▶ **Selection**:
------------------------------------

# Deep Thoughts by Jose Martinez



## Jville (Aug 5, 2020)

What if a laser, wasn't a laser-but it cut like one?


----------



## Jville (Aug 5, 2020)

If a knive is suited for long hours of prep and doesn't need to be babied, shouldn't it be called a mule, rather than, a work horse?


----------



## Jville (Aug 5, 2020)

What if the best knife in the world hasn't been made yet? Shouldn't I just wait a little bit longer?


----------



## M1k3 (Aug 5, 2020)




----------



## Jville (Aug 5, 2020)

I always thought people on knife forums would talk about knifes, but it turns out they are chasing unicorns and going down rabbit holes.


----------



## inferno (Aug 5, 2020)

if a knife falls in the kitchen and no one is there to hear it, does it still make a sound?


----------



## simar (Aug 5, 2020)

What is the best cutting board material in the world? what size of board is the best in the world? Do I really need endgrain for my cutting board?


----------



## esoo (Aug 5, 2020)

if a knife falls in the kitchen, and no one is there to watch the tip break off, will it?


----------



## Kippington (Aug 6, 2020)

If you sat on a voodoo doll of yourself, would you ever be able to stand up?


----------



## Jville (Aug 6, 2020)

If a knife is so sharp that it doesn't take any effort to cut something, can you really take the credit?


----------



## ian (Aug 6, 2020)

Jville said:


> If a knife is so sharp that it doesn't take any effort to cut something, can you really take the credit?



What credit? Noone cares if you cut something. A slice of cucumber is just one more step toward the grave.


----------



## juice (Aug 6, 2020)

Is it really pronounced "Thighland"?


----------



## ian (Aug 6, 2020)

If a knife is 49mm at the heel and has new wenge shoes, should I hold it from the tip so the heel is at its usual place in the back of the shoe?

------------------------------------

▶ **Dataset content**:
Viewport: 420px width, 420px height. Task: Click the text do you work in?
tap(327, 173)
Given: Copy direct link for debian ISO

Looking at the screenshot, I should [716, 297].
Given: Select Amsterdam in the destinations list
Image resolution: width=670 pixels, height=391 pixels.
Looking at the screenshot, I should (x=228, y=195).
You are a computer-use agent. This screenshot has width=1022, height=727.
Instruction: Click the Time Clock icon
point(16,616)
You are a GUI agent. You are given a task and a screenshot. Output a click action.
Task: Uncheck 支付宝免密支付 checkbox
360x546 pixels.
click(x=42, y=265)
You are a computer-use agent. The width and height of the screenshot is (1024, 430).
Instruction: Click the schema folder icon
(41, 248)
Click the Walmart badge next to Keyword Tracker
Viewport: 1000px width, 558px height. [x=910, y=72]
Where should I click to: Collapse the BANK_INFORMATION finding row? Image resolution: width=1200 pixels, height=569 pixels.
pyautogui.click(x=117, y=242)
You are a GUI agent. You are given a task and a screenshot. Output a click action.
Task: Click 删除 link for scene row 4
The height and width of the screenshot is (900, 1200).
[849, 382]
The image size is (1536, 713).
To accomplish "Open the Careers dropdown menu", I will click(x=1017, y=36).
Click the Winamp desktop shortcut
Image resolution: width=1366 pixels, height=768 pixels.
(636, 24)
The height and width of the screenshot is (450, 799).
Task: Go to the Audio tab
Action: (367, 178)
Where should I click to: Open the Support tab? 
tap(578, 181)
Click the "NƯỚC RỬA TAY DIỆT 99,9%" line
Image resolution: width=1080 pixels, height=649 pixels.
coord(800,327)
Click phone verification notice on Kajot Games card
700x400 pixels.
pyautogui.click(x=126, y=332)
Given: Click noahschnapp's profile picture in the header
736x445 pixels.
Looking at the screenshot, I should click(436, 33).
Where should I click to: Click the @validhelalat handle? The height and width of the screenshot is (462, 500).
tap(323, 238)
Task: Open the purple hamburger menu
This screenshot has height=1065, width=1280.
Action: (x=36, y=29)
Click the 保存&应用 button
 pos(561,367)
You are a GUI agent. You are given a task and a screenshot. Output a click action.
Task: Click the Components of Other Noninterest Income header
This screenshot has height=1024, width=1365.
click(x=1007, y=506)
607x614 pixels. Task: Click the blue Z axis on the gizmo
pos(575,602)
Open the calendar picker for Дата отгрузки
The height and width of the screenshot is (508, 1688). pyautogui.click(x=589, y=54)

------------------------------------

▶ **Task list**:
- A) Return the passage of the Deep Thoughts thread starting with "if a knife falls in the kitchen and" and going on through "my cutting board?".
- B) Name each distinct user who posts in the Deep Thoughts thread, in order of first appearance.
Rely only on the Deep Thoughts thread when responding.

▶ **Solutions to the exercise**:
- A)
if a knife falls in the kitchen and no one is there to hear it, does it still make a sound?


----------



## simar (Aug 5, 2020)

What is the best cutting board material in the world? what size of board is the best in the world? Do I really need endgrain for my cutting board?

- B) Jville, M1k3, inferno, simar, esoo, Kippington, ian, juice